The NSA data centers don’t want to waste time on your RSA key anyway, much less your run-of-the-mill Russian black hat groups. What bites us in practice are 0-days of something stupid like heartbleed or rowhammer that can be automated, and takes a long time to patch.
https://www.ams.org/notices/199612/pomerance.pdf has a great writeup on the history of the work around this. Essentially when you see improvements in complexity of the form
Old best: Quadratic Sieve: exp(c(log n)^1/2(log log n)^1/2)
New best: General Number field sieve: exp(c(log n)^1/3(log log n)^2/3)
I can't help but feel that's an exponent there that we've moved to 1/3 that could be moved further. Sure we don't know how and we've been stuck here on the current best for just over 25 years but i just feel that if you give me two methods and one moves a term like that there's a good chance there's a way to reduce that term further. It'd be weird for that complexity statement to stay as is.
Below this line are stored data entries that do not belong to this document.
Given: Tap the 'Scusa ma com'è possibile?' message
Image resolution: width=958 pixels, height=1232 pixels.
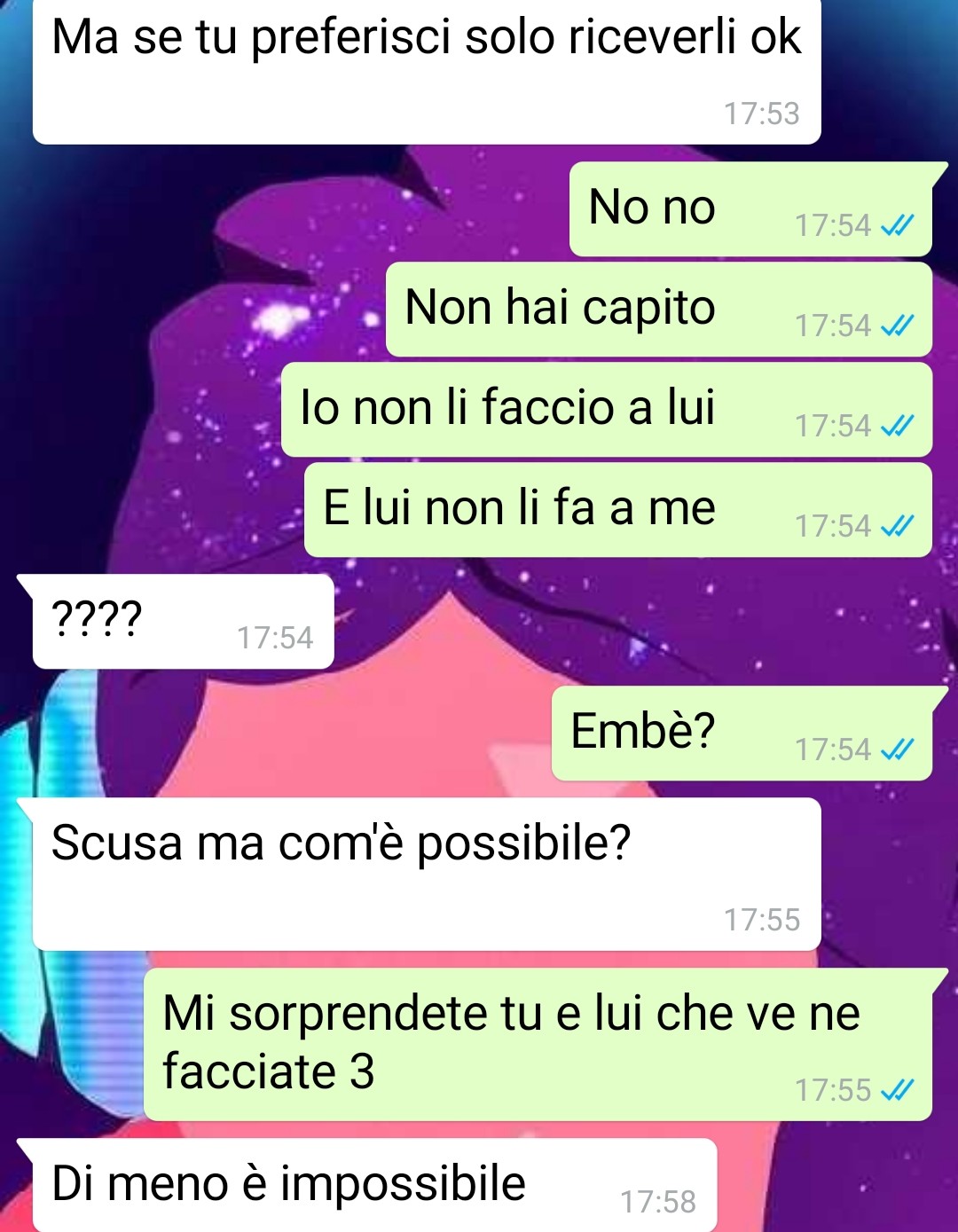Looking at the screenshot, I should tap(427, 874).
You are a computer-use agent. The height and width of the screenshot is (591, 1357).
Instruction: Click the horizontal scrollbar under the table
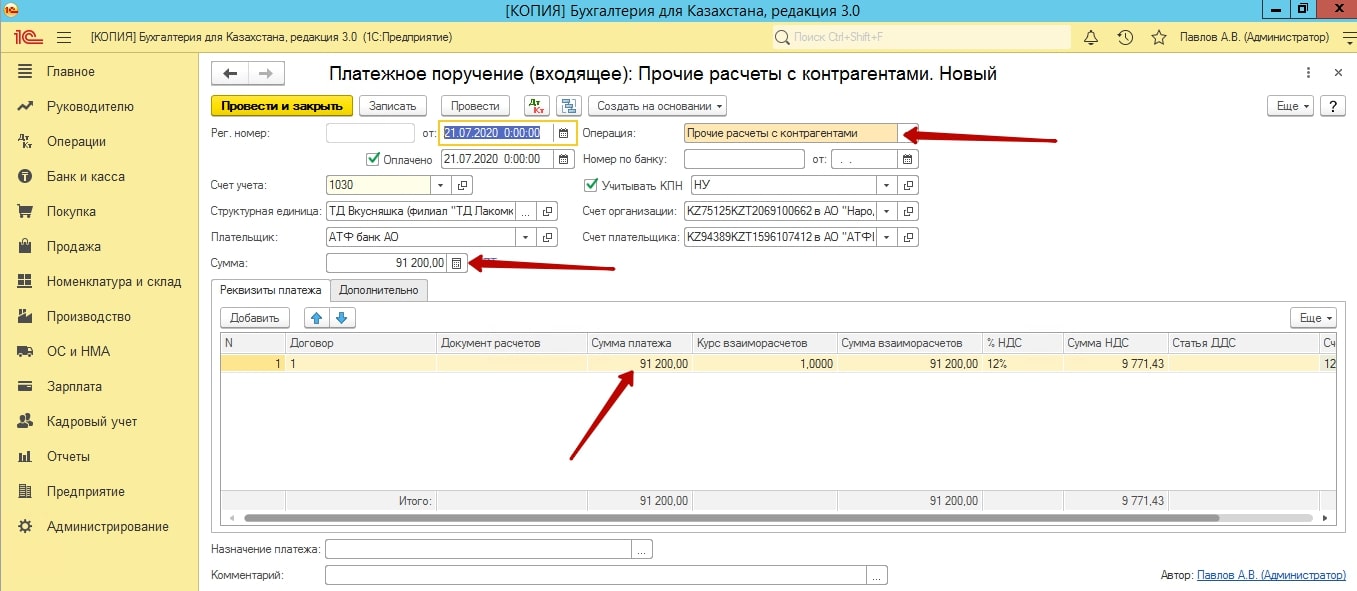(x=730, y=519)
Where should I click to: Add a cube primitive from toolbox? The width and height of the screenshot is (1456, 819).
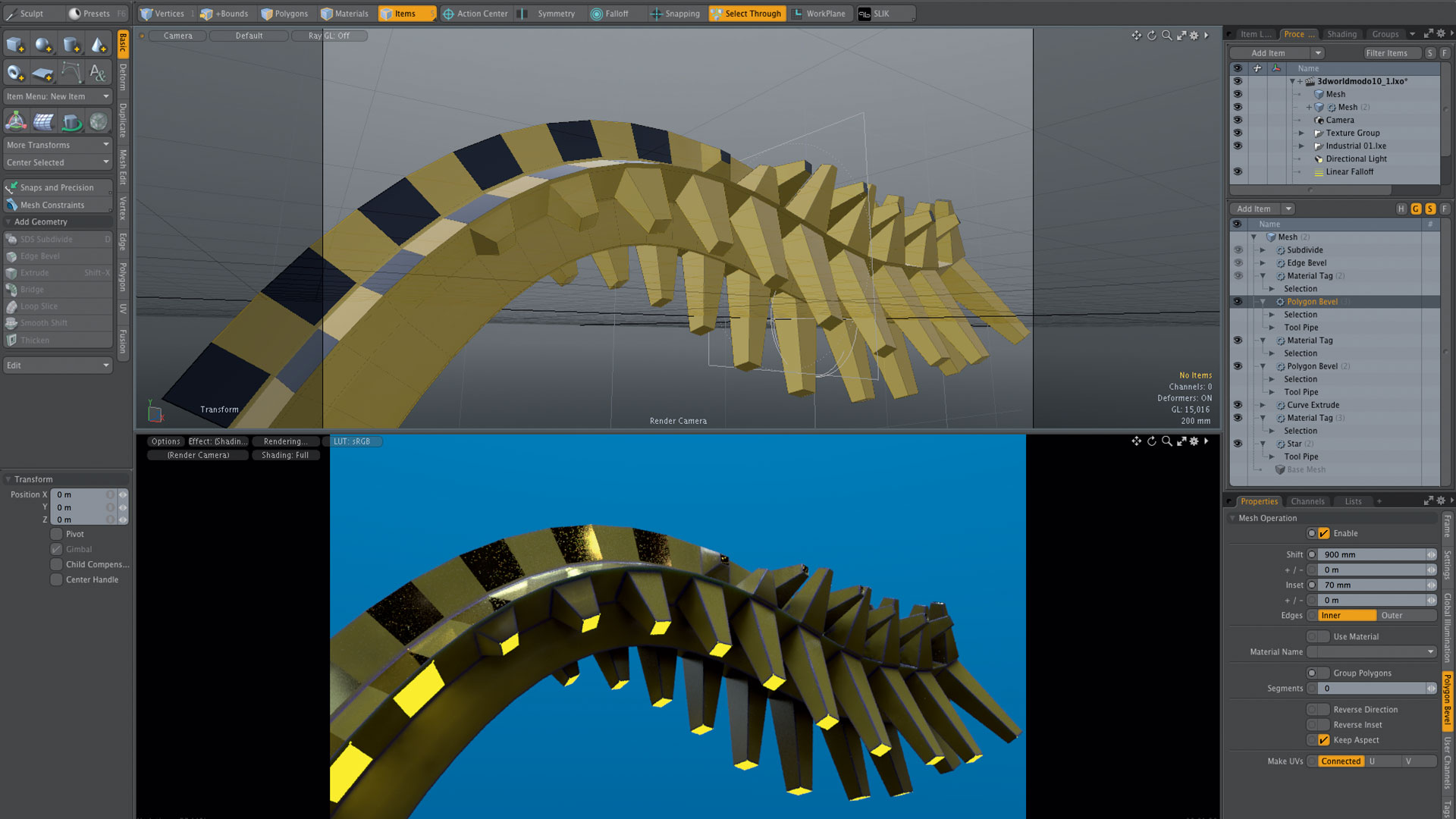pos(15,45)
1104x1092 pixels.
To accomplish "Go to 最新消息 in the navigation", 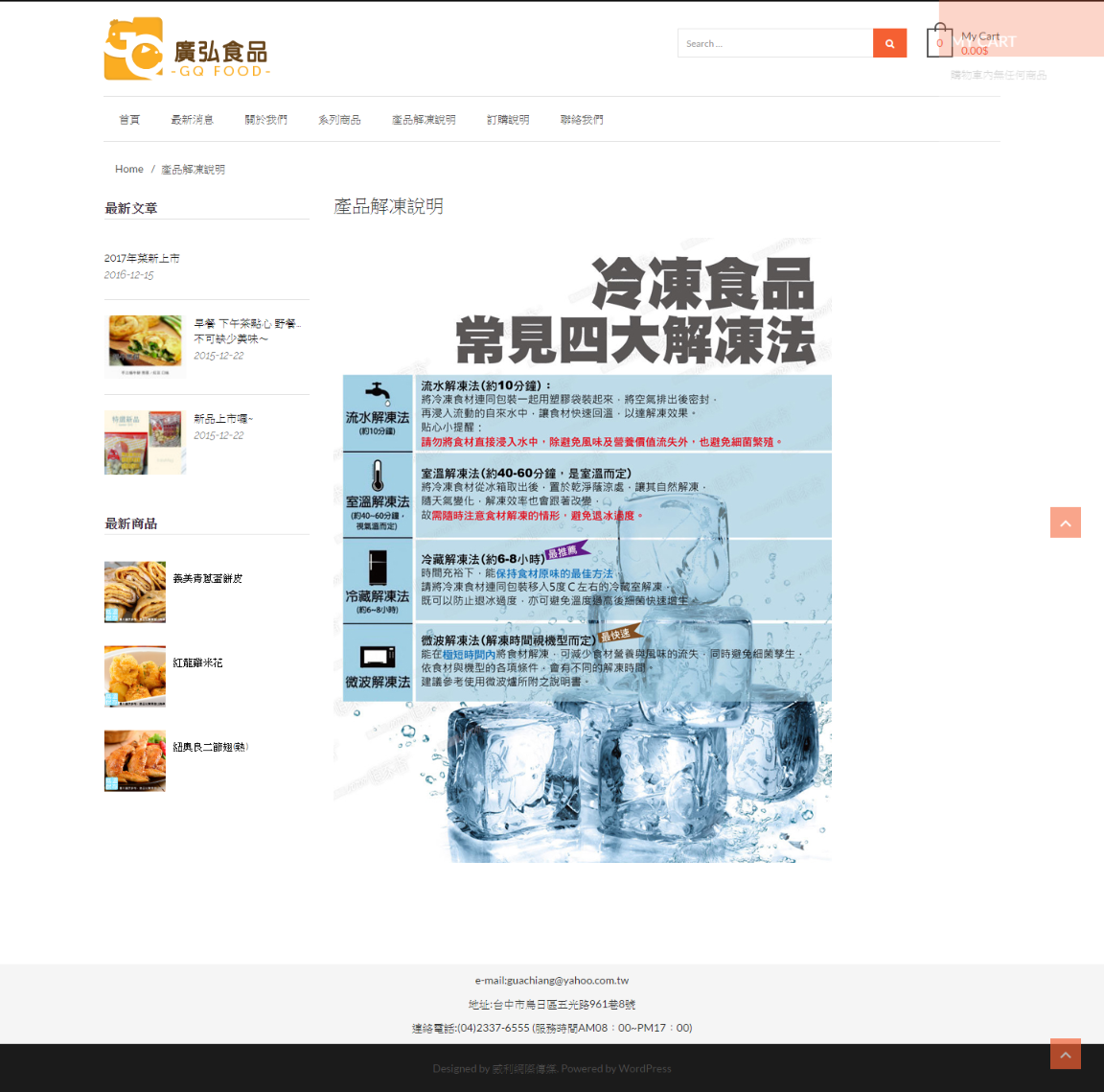I will [x=192, y=120].
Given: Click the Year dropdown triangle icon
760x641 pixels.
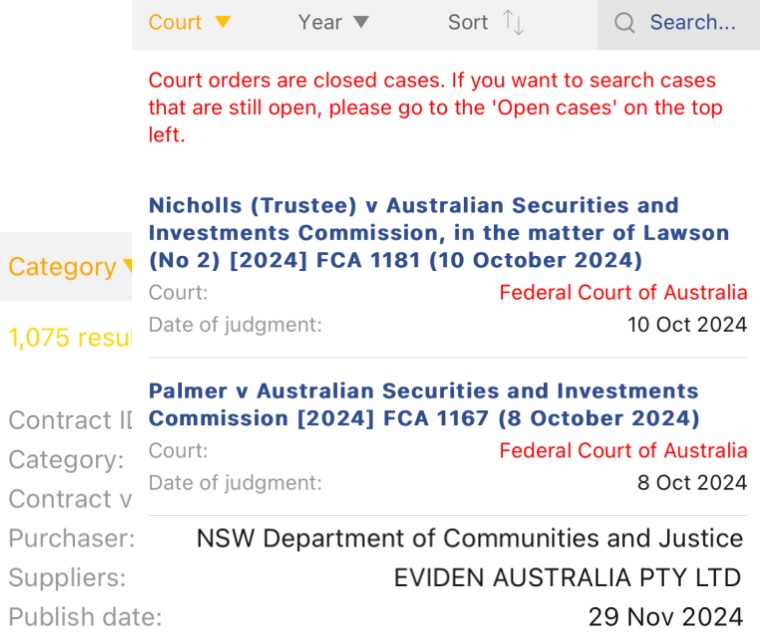Looking at the screenshot, I should [361, 22].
That's telling me "the universe doesn't allow factorization any faster than a term that's raised to a power of 1/3rd" and i'm asking "why is 1/3 so special?". So i'm not convinced that there's not more here. I don't have a clue how of course. But the history of RSA going "256bits is secure" to 512bits to 1024bits to 2048bits being needed has me worried about the safety of prime factorization.
Lindy Effect has been the best predictor of what will still work in five years.
> So it might be just RSA and discrete logs today but a requirement for pointlessly long EC keys will be along soon.
It wouldn’t be pointless if computers can crack those sizes. It’d only be pointless if cryptanalysis can exploit structure to reduce the effective entropy, no?
Sure, if we were implementing cryptographic algorithms from scratch that would be a proper strong consideration. However, 99% of programmers should just link to an established library/framework and use its cryptographic implementation. These established libraries already paid the price of implementation, and are very battle-tested. There's therefore very good reason to believe their RSA implementation is secure.
Choosing an algorithm should be done on other considerations then. A lower keysize would point to ECC. But maybe we don't want a single algorithm for all encryption - a mixed global ecosystem with RSA and ECC projects would be more robust.
Many of these established libraries have fallen in battle, some several times. There's always a new up and coming library that works on platform X, in language Y, or has a better license Z, or is integrated into an init system, and while some of them learn from the experience of others, many learn by making the same mistakes others did.
Pushing towards simpler constructions gives hope that those new implementations make fewer mistakes.
Yes absolutely. I’m not saying users should pick the one that’s easier to implement.
Simplicity is good for implementers. It allows for more participants, eg std libs to provide their own. Also, even the security geeks are humans and make mistakes. Heartbleed is a perfect example of where even simple things can go catastrophically wrong.
As a second order effect, users benefit from simplicity in the long run, because less complex systems have fewer bugs, and thus fewer security bugs.
https://en.wikipedia.org/wiki/Harvest_now,_decrypt_later
However the 3 linked examples, AES, ChaCha20 and Camellia all use a key size of at least 128 bits, with 192 or 256 bits also listed as options.
What does this current NIST key size recommendation (effective as of 2019) of 112 mean then? Does anyone use this size?